Она шла по улице, петляя, как будто пыталась от себя же спрятаться. На ней было всё то же платье – неудачно натянутое, с перекрученной подмышкой и сбившимся подолом. Колготки – с зацепкой от пятки до колена. Туфли – одна чуть большевата, другая, наоборот, впилась в пятку. В одной руке – пальто, скомканное, как одеяло с дивана после тревожной ночи. В другой – сумка, набитая чем—то невнятным, в том числе и носком. Она его обнаружила только у третьего перекрёстка. Кто он был, чей, как попал в её вещи – загадка из разряда тех, что не решаются никогда.
Каждый шаг отзывался в теле: плечи ныли, под рёбрами щемило, шея напрягалась от постоянных оглядываний. Не потому, что она боялась слежки – нет. Она боялась другого: что обернётся и увидит. Что? Неизвестно. Может быть, отражение Кляпы в витрине. Может быть, себя – до. До всей этой одержимости. До экспериментов. До позора, который всё ещё стучал в висках.
Мимо шли люди, кто—то с коляской, кто—то с кофе навынос. Кто—то говорил в гарнитуру – Валя вздрагивала каждый раз, когда слышала голос. Голос женский. Весёлый. Иногда хрипловатый. Иногда до невозможности знакомый. Кляпа молчала. И это было хуже, чем когда она говорила. Потому что, когда молчит Кляпа – это значит, она ждёт.
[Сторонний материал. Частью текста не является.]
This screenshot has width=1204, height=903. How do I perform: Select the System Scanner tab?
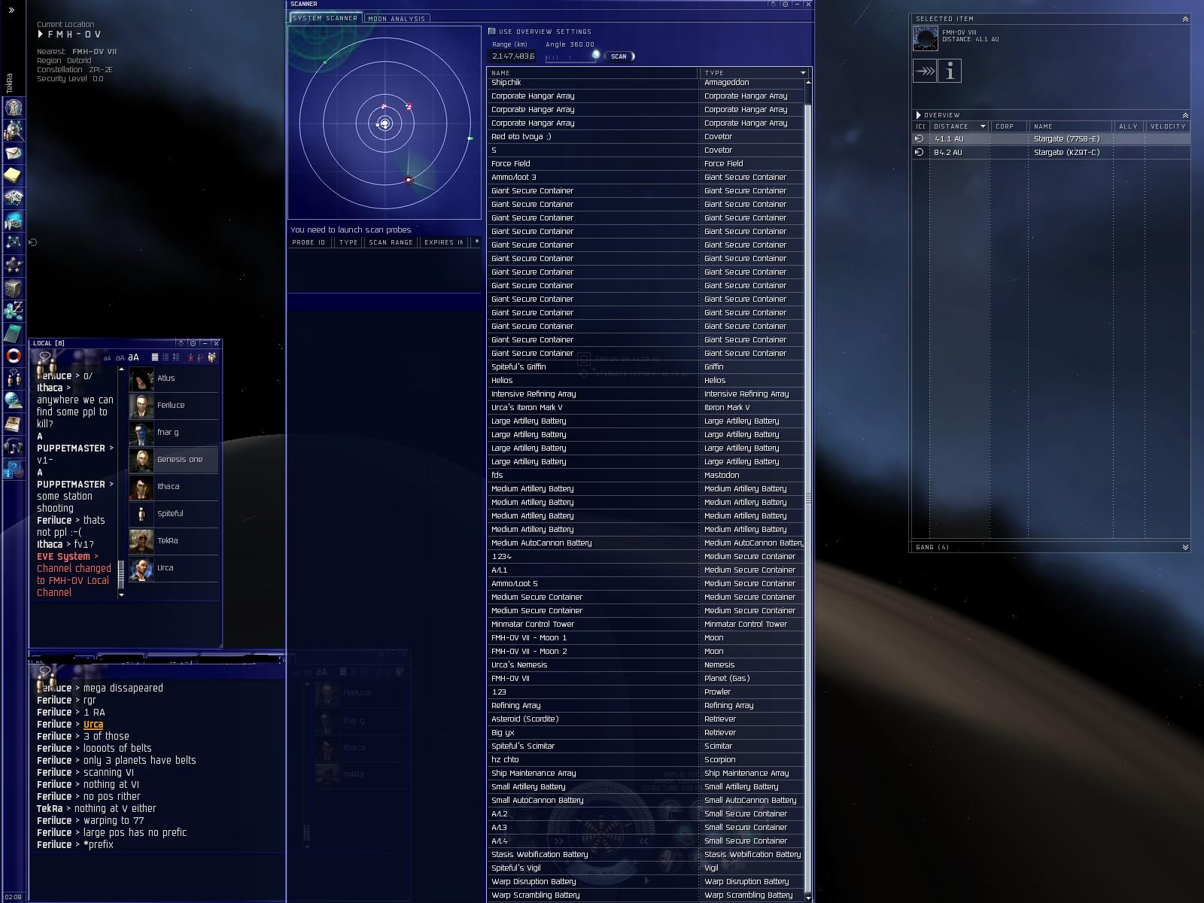click(x=325, y=18)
За следующим поворотом показалась вывеска. Белые буквы на синем фоне. Строгие, прямые, чуть облупившиеся: «ПОЛИЦИЯ». У Вали пересохло в горле. Не от страха – от слишком резкой надежды. Как будто увидела заправку посреди пустыни. Захотелось заплакать. Не драматично – просто по—человечески. По—глупому. Прямо под табличкой.
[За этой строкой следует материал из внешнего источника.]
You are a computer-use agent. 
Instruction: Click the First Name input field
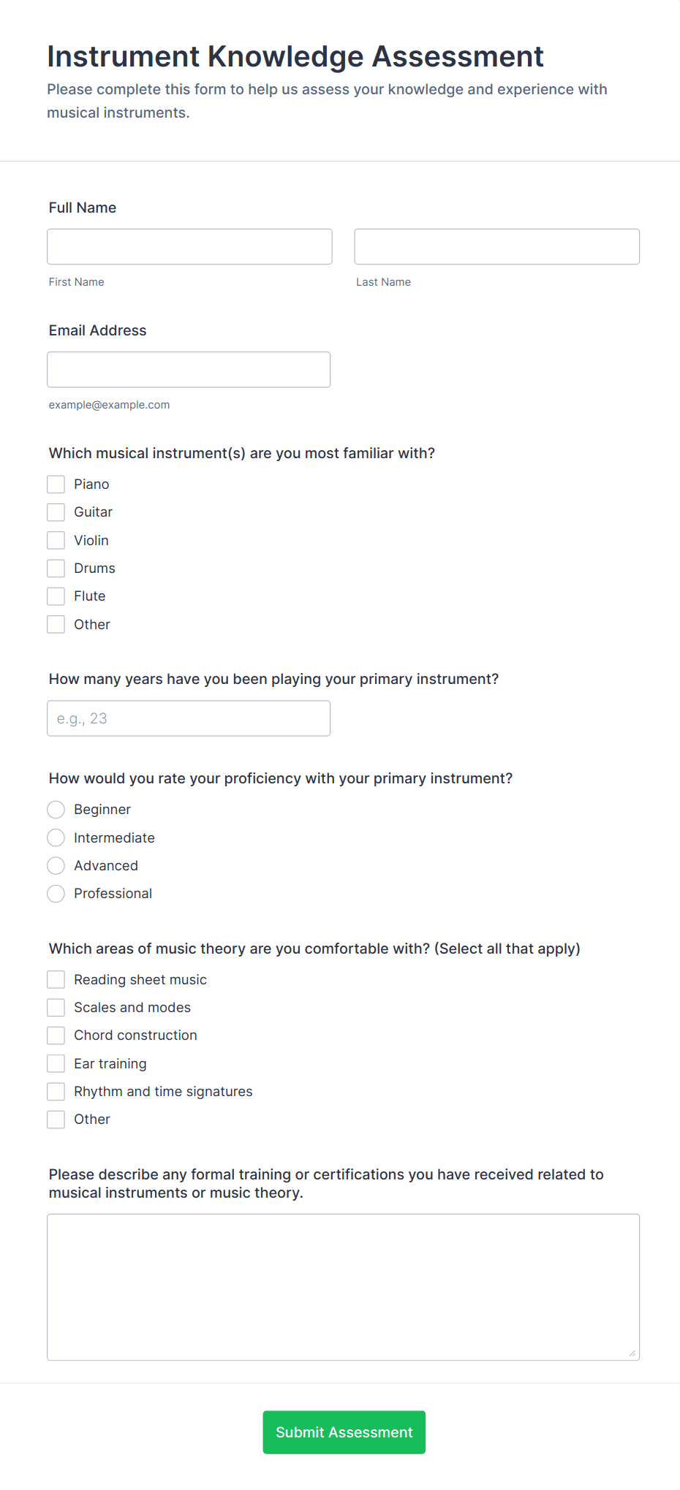pos(189,246)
Она замедлилась. Не остановилась – просто сделала шаг медленнее. Потом ещё. Тело, кажется, само решало, как себя вести. На повороте её отражение вспыхнуло в витрине зоомагазина. Там, за стеклом, в гамаке висела морская свинка – довольная, ленивая, спокойная. Валя уставилась на неё и впервые за утро почувствовала зависть.
– У неё хотя бы есть грызунок, – прошептала она, – а у меня – только голос в голове и компромат в нижнем белье.
Она хмыкнула, шаг ускорился. Осталось перейти дорогу. Проехала машина – медленно, как во сне. Потом ещё одна. На тротуаре напротив стоял подросток с самокатом. Куртка с капюшоном, худые колени в рваных джинсах, телефон наготове. Он увидел её, вскинул камеру, щёлкнул. Прямо в лицо. Без стеснения. Потом, не убирая телефона, пробормотал:
– Свадьба была жаркой.
Он улыбнулся. Широко, с нажимом. И добавил:
– Жених, похоже, сбежал.
Валя не замедлилась. Но внутри будто что—то сдвинулось. Каблуки начали отбивать ритм быстрее. Сумка на плече закачалась. Воздух стал холоднее, жёстче.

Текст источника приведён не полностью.